The last blog I wrote had too much green, so I figured I would start over. This one is pretty clean, so I take that as a sign to continue.

I was writing about how I lack purpose in my life. I think we all have the basic want to feel like we are important in this world and our life has meaning. Don’t get me wrong; I know that I am important to some. I don’t need to be important to the world at large, I am very happy to be important to the ones who claim me. I once said that I couldn’t think of a higher honor then to be thought of as someone’s closet friend or better yet, someone’s mother. For that reason, I know that I do have a purpose and I am blessed to have that purpose.

There was a long time that I just went through the motions of things. I went to work, came home, watched TV, gained weight, and repeat.

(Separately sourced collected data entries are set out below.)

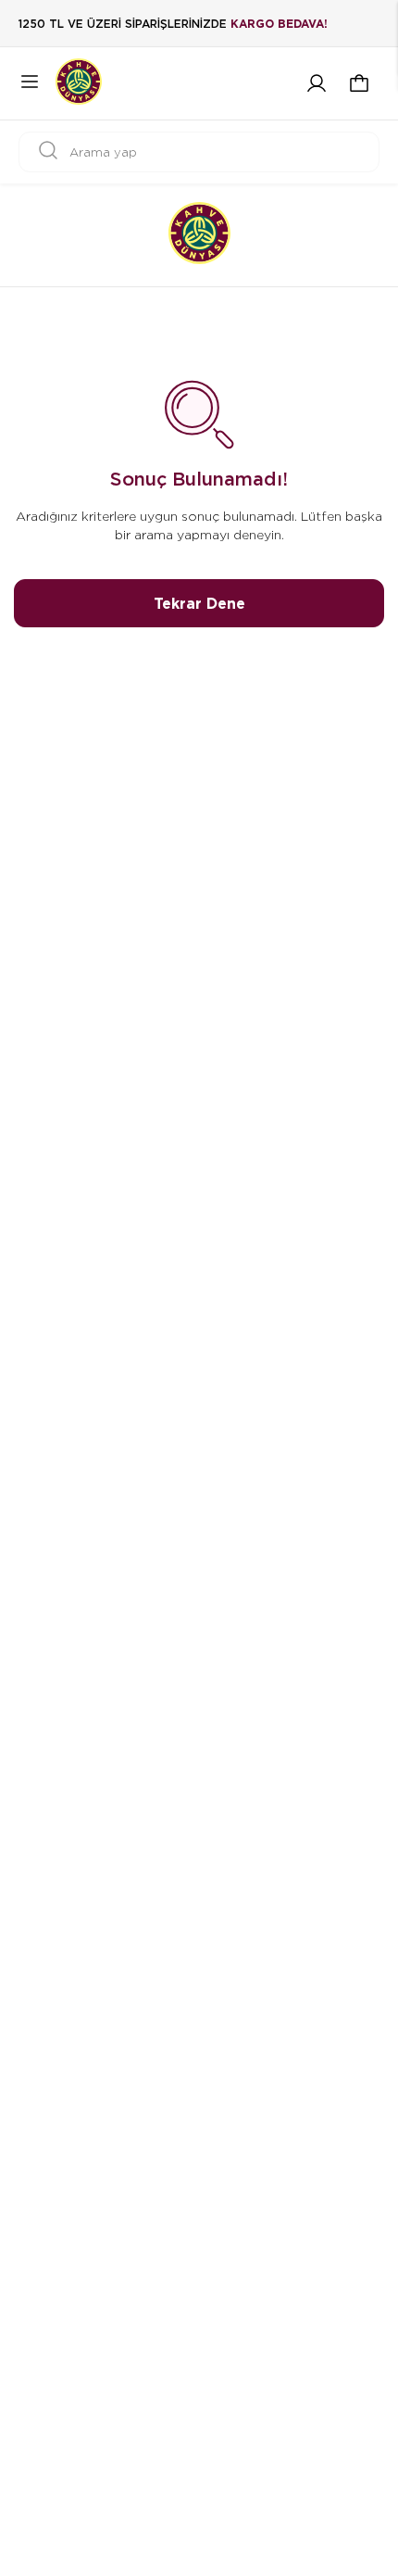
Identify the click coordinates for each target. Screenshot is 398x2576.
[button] (359, 83)
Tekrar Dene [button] (199, 603)
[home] (199, 235)
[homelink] (79, 83)
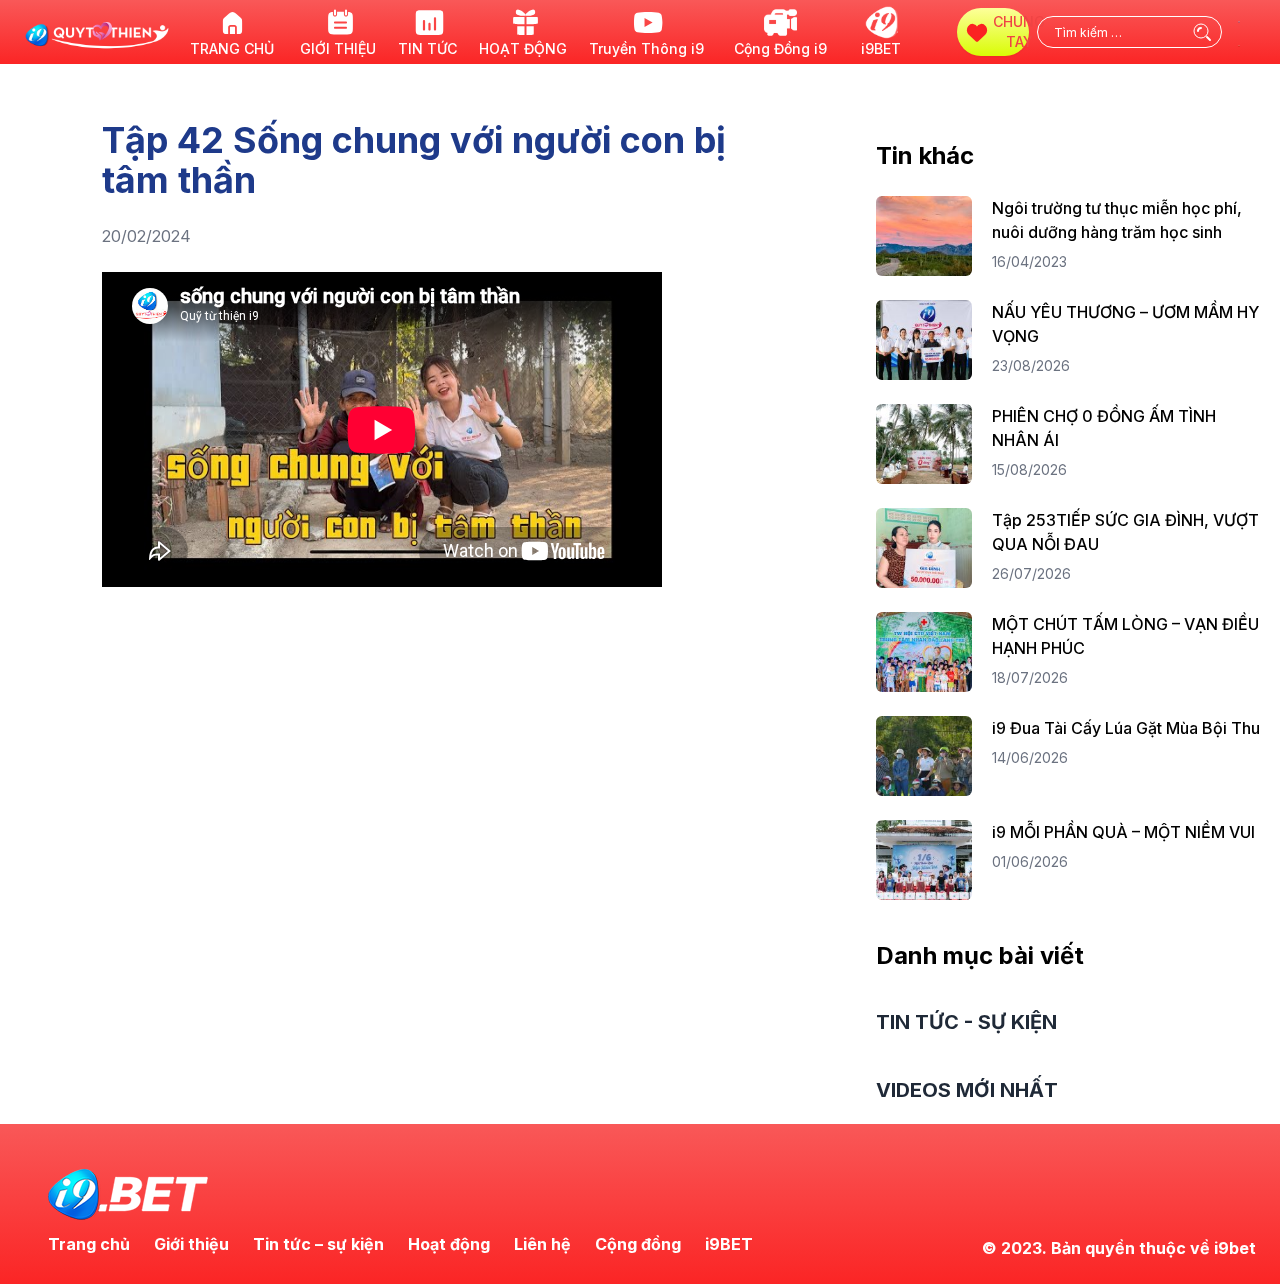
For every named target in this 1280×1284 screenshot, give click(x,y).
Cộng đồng (638, 1244)
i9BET (729, 1244)
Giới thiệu (191, 1244)
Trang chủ (89, 1244)
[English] (1240, 20)
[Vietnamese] (1240, 44)
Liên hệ (542, 1244)
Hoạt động (449, 1244)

But something or someone said that wasn’t my purpose. I wasn’t created just to work. I have something more I need to do.

I am not saying my work wasn’t important. I think that my job is one of the most important ones. But somehow, there was just something more I needed to be doing and I wasn’t doing it.

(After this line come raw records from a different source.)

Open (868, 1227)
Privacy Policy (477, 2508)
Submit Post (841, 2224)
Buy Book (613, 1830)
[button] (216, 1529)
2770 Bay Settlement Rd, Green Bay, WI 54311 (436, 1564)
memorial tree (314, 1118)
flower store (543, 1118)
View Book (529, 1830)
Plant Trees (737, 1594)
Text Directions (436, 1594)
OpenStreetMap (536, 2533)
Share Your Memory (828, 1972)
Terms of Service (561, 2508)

So, I’ll say it was God, pushed me along. I fell and got confused. For so long I was just tapping along a life. But that wasn’t the one for me.

Now I am all over the place and more confused every day. I have no idea what I should be doing or where I should be looking. I am without a plan.

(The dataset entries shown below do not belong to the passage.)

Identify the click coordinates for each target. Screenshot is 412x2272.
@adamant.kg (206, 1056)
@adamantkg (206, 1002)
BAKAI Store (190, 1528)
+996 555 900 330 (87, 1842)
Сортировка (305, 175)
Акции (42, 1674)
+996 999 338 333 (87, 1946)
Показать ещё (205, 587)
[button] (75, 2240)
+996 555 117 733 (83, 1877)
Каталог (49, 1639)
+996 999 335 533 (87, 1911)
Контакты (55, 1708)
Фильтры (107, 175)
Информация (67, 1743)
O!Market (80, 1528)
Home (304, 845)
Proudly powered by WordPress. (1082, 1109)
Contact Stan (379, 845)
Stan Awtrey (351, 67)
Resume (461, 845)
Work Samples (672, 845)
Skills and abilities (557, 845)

However, in that confusing mess, there is a plan.

I am no longer scripted.

I think God felt like He pulled a lot of mean shit on me and now He is saying, “Choose”.

Maybe this is all really His plan. He knows if given the opportunity, I will pick the one thing He wants me to do. But if He makes me do it, I won’t do it as well as I could if I just picked it myself. Hence the reason I went to work, came home, and repeated. I did what was asked and then did no more.

I know, who am I to think I can understand God?

But, I just know there is a reason for my total confusion. There is a lesson here. There is always a lesson.

When I find that lesson, I will then find my purpose.